Yes, great! Do you have any insight on the issue with predictSolute() error message? Or is that completely unrelated?

aappling-usgs commented 7 years ago

as a matter of fact, i do! thanks to you and @lindsaycarr for getting the necessary information into this issue so i could debug. for that error,

> preds_li <- predictSolute(SS_li, "conc", estdat, se.pred=TRUE, date=TRUE)
Error in `$<-.data.frame`(`*tmp*`, "se.pred", value = 203.82035433711) : 
  replacement has 1 row, data has 0

I'm betting the problem is that estdat is empty, 0 rows.

library(readxl)
MaumeeChem <- as.data.frame(read_excel("~/../Downloads/MaumeeChem.truncated.xls.xlsx"))

library(loadflex)

# Interpolation data
intdat <- MaumeeChem[c("date","FlowCFS","SS_mgL")]

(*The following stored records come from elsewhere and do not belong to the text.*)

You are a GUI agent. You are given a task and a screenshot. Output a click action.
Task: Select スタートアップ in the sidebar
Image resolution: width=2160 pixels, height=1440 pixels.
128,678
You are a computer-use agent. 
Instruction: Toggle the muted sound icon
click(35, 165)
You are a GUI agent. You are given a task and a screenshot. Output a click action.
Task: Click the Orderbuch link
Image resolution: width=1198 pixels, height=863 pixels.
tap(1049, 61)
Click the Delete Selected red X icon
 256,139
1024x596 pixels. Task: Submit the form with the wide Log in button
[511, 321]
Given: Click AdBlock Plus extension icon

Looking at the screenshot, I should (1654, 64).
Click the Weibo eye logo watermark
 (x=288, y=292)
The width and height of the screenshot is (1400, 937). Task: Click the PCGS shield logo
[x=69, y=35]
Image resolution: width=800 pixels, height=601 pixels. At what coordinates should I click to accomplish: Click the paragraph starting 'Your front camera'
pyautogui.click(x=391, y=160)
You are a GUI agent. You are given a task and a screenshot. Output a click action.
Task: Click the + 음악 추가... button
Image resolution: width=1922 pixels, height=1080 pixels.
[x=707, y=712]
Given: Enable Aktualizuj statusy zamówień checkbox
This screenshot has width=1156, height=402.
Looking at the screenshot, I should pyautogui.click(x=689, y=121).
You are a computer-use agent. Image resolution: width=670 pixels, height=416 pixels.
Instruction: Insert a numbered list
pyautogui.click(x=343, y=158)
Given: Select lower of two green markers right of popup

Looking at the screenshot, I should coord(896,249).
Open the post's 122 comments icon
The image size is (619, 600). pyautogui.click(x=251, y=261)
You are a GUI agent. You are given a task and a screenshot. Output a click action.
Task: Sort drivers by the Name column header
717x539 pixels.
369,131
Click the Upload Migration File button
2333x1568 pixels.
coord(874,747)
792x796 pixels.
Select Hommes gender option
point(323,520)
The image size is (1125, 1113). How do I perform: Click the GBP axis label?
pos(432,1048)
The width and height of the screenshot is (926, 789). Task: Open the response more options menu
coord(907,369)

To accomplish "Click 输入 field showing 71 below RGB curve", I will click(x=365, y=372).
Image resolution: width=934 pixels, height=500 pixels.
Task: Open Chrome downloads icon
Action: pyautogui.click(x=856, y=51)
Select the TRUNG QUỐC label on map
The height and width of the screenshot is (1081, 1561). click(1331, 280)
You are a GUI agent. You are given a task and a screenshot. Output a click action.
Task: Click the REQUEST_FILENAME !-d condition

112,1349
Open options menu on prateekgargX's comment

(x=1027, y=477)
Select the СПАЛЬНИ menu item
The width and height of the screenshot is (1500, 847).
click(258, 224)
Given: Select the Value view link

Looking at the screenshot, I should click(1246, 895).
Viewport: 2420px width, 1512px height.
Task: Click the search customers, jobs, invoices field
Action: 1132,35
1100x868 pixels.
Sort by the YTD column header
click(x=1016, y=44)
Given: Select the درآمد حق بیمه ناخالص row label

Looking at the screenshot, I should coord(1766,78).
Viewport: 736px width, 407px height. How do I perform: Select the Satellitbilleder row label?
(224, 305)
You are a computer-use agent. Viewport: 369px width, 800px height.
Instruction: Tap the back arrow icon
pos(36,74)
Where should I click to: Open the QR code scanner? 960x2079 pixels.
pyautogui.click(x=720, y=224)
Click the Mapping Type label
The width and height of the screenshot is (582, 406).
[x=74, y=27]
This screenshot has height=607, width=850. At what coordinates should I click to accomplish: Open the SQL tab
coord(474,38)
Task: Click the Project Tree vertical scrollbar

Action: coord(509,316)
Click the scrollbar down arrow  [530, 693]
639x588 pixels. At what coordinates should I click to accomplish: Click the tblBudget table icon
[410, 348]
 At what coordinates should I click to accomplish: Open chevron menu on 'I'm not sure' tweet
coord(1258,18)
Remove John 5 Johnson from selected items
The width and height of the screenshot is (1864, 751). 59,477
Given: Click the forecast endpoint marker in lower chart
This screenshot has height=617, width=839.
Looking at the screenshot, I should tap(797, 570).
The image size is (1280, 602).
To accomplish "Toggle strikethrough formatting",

# Calibration data: Restrict to points separated by sufficient time
regdat <- subset(MaumeeChem)[c("date", "FlowCFS","SS_mgL")]

# Estimation data
estdat <- subset(MaumeeChem, date < as.POSIXct("1975-1-10 00:00:00"))
estdat <- estdat[seq(1, nrow(estdat))]
estdat
## [1] date
## <0 rows> (or 0-length row.names)
lsethna commented 7 years ago

Ah, I see that now! I must have edited it somehow because the estdat that I have in my Global Environment has over 18000 rows. I will keep plugging away, thank you both for all your help!!